Chissà se papa Francesco, nell’immaginare la sua ultima dimora terrena nella basilica di Santa Maria Maggiore, oltre che all’icona della Salus populi romani, ha pensato anche a quel quartiere, l’Esquilino, così multietnico e multireligioso. Nella prima mattina dopo i funerali la gente si è messa in coda, a migliaia, per pregare davanti a quella lapide in marmo chiaro che continua a rimandare, con forza, i passi salienti del suo Pontificato. Non solo credenti, come testimonia Roberto, che ricorda la frase di Francesco: «Meglio essere atei che cristiani che parlano male degli altri. Anche se sono ateo, se posso, faccio del bene agli altri, come ci ha insegnato lui». Florine, invece, originaria del Benin, ma che vive a Grenoble dove fa l’infermiera addetta alle sale operatorie, è venuta «per i funerali. Sono credente e questo Papa mi ha ricordato il grande valore dei poveri. Ha testimoniato una Chiesa che si prende cura degli ultimi, una Chiesa povera, secondo il messaggio del Vangelo». Ci sono le suore ospedaliere, che corrono in fretta ai loro impegni e c’è il gruppo della Divina misericordia della parrocchia Buon Pastore di Cormano, vicino Milano. «Era il Papa di tutti», dicono insieme Diana e suo marito, che erano venuti dall’Australia per il Giubileo. Oltre ventimila nella sola mattinata del 27 sono transitati, in fretta per lasciare il posto agli altri, davanti alla tomba di Francesco. E altre migliaia se ne attendono. Uno striscione recita “Grazie Francesco”. Non poteva esserci esposizione migliore, da quelle finestre del Collegio lombardo, quello che fu approvato nel 1890 da Leone XIII e che, nel 1943, grazie al rettore Francesco Bertoglio, salvò 65 ebrei dalle persecuzioni.

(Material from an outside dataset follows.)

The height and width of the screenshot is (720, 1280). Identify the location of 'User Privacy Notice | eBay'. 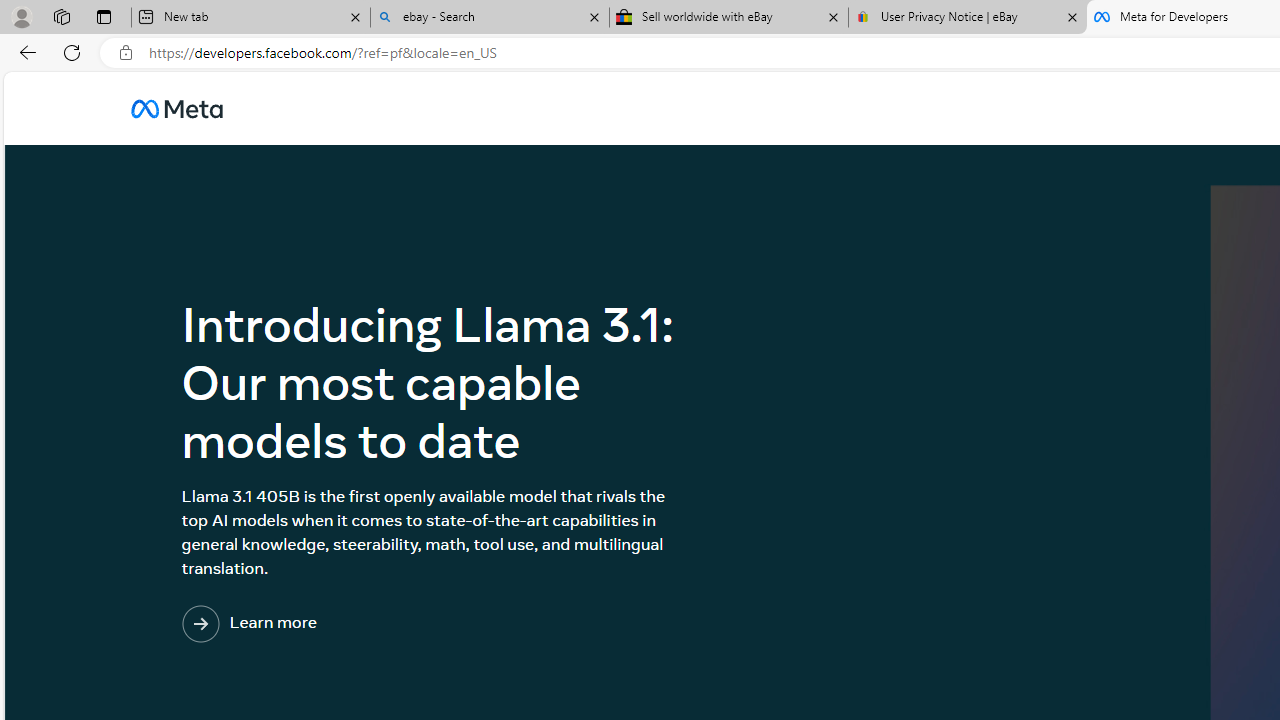
(967, 17).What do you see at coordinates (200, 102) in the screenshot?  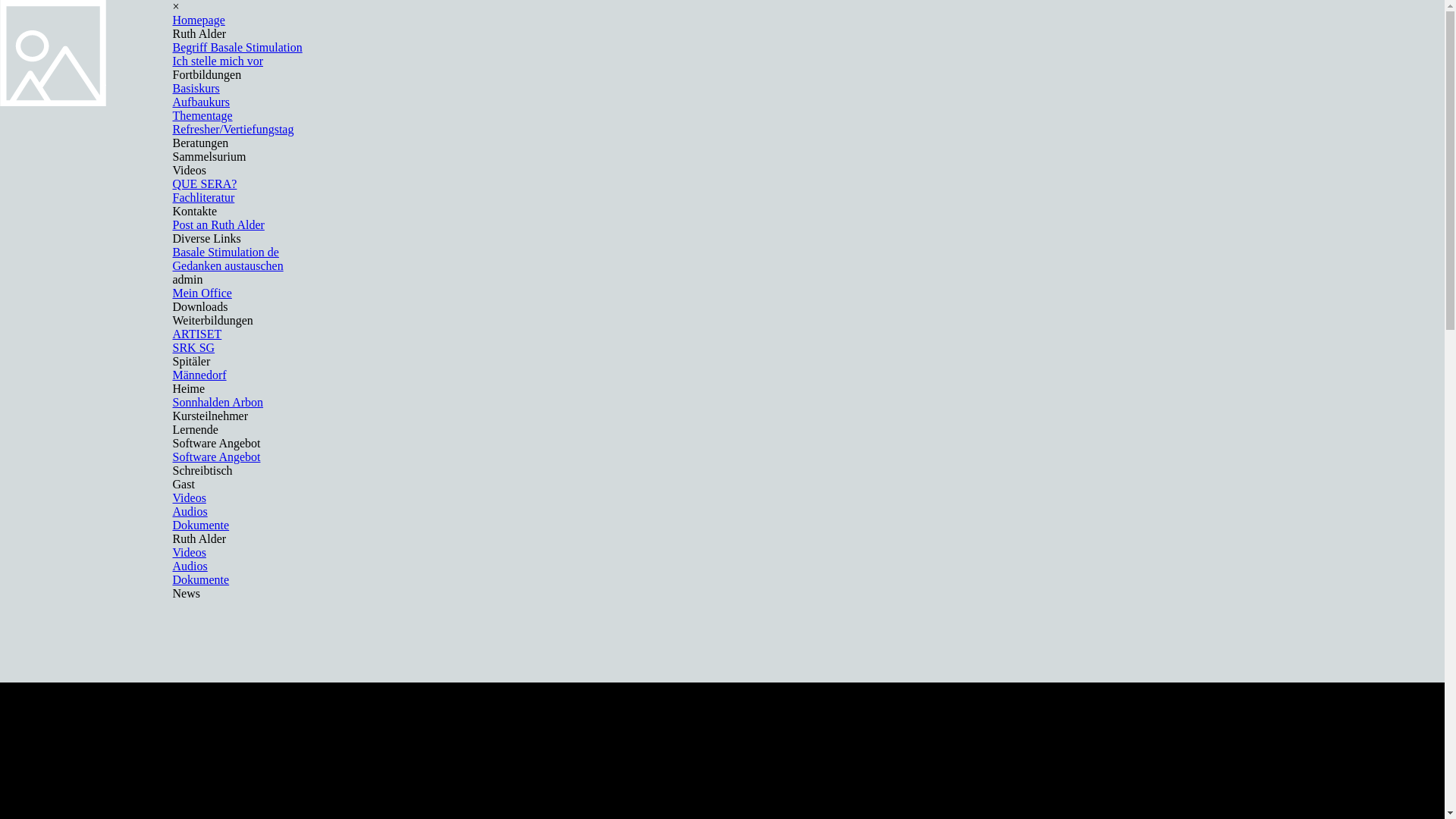 I see `'Aufbaukurs'` at bounding box center [200, 102].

A pochi metri sono aperti i negozi cinesi, gli esercizi commerciali di nordafricani e bengalesi. Da piazza Vittorio, lunedì mattina, arriveranno fin qui anche gli odori e le grida dei mercati che esporranno i prodotti tipici delle cucine dei Paesi più lontani. «Periferici», direbbe, Francesco, eppure così centrali. Nel cuore della sua diocesi, nella Basilica che per prima ascoltò la messa in una lingua slava, dove si celebra anche una messa domenicale con il rito latino secondo il messale di Paolo VI, con una ricchezza artistica che attrae turisti e amanti del bello, con la reliquia della «sacra culla», che ne fa la «Betlemme dell’Occidente», con l’icona della Salus che si dice dipinta dall’Evangelista Luca, la simbologia non sembra casuale.
Crocevia di popoli e di fede, a metà tra i quartieri della Roma bene e di quella povera, tra i profumi delle boutique e l’odore pungente degli scarti, a due passi dalla stazione Termini e dal Viminale, dal Teatro dell’Opera e dagli alberghi di lusso Francesco ha scelto il posto migliore per non rimanere solo e, soprattutto, per poter continuare a parlare a «todos, todos, todos».